Ravens by the Brook

1 Kings 17:5-6 - A Neville Goddard interpretation

Read 1 Kings 17 in context

Scripture Focus

5So he went and did according unto the word of the LORD: for he went and dwelt by the brook Cherith, that is before Jordan.
6And the ravens brought him bread and flesh in the morning, and bread and flesh in the evening; and he drank of the brook.
1 Kings 17:5-6

Biblical Context

Elijah obeys the LORD and dwells by the brook Cherith; the ravens bring him sustenance and he drinks from the brook, illustrating divine provision through obedience and faith.

Neville's Inner Vision

Think of the narrative as a teaching in inner economy. The outward journey to Cherith mirrors a decision of consciousness: to obey the Word is to choose a state you are willing to inhabit.
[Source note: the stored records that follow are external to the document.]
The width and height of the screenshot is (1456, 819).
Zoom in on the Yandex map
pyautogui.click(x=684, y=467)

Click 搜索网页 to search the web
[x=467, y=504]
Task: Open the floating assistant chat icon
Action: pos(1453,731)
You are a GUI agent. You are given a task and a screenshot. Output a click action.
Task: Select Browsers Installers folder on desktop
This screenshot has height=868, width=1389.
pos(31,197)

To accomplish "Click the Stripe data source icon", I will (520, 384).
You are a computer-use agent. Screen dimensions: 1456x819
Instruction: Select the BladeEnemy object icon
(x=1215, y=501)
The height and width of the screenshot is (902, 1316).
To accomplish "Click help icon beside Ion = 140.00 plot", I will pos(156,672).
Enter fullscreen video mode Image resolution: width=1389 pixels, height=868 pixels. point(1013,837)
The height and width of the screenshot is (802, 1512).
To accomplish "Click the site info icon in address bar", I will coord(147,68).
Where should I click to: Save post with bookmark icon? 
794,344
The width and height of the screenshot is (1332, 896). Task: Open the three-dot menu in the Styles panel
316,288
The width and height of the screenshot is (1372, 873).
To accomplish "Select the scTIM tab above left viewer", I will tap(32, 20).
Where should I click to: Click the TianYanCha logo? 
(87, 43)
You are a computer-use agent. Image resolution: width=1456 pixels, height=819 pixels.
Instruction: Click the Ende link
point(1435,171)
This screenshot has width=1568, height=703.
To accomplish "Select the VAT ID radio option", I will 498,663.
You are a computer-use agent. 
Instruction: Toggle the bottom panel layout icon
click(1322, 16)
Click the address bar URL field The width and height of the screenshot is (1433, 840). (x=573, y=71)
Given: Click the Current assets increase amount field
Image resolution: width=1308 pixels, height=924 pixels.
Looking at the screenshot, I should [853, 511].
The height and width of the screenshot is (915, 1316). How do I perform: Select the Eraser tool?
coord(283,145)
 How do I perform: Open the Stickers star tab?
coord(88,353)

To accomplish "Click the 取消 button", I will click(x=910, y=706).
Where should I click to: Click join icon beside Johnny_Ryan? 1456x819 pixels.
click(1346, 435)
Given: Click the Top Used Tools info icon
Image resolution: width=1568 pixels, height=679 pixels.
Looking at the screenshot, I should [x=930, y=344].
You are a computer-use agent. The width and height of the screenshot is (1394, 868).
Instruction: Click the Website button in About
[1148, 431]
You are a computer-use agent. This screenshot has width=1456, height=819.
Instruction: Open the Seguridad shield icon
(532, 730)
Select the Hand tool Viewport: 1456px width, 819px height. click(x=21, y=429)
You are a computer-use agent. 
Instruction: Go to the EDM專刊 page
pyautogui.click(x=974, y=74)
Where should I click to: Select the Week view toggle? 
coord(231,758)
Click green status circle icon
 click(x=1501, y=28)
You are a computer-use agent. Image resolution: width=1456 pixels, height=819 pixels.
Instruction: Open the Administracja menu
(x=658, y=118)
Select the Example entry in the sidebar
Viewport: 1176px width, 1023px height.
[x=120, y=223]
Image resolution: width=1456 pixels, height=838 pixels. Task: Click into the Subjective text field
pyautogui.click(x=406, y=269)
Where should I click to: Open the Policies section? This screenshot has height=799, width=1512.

There, the brook becomes an inner stream of life-moving energy, constant and faithful, sustaining you as you attend to your vision. The ravens are not birds of chance but symbols of nature's readiness to deliver when your inner posture is trustful. Each morning and evening you are fed because you have chosen to dwell in the reality you desire; the bread and flesh represent ideas, solutions, and conditions that satisfy the desire, arriving in the cadence of the day. Drinking from the brook is drinking from the I AM—present, immediate, and personal. If you keep faith with the inner Word, you will find that external changes align with your inner state. Obedience to the inner decree and the steady feeling of sufficiency become your physics of life, and hunger dissolves into experience.

Practice This Now

Imaginative act: Sit quietly, close your eyes, and image yourself by your own brook Cherith. Repeat quietly: 'I AM supplied now.' Feel the warmth, hear the water, sense the abundance; dwell in that reality until it feels real, then go about your day with that certainty.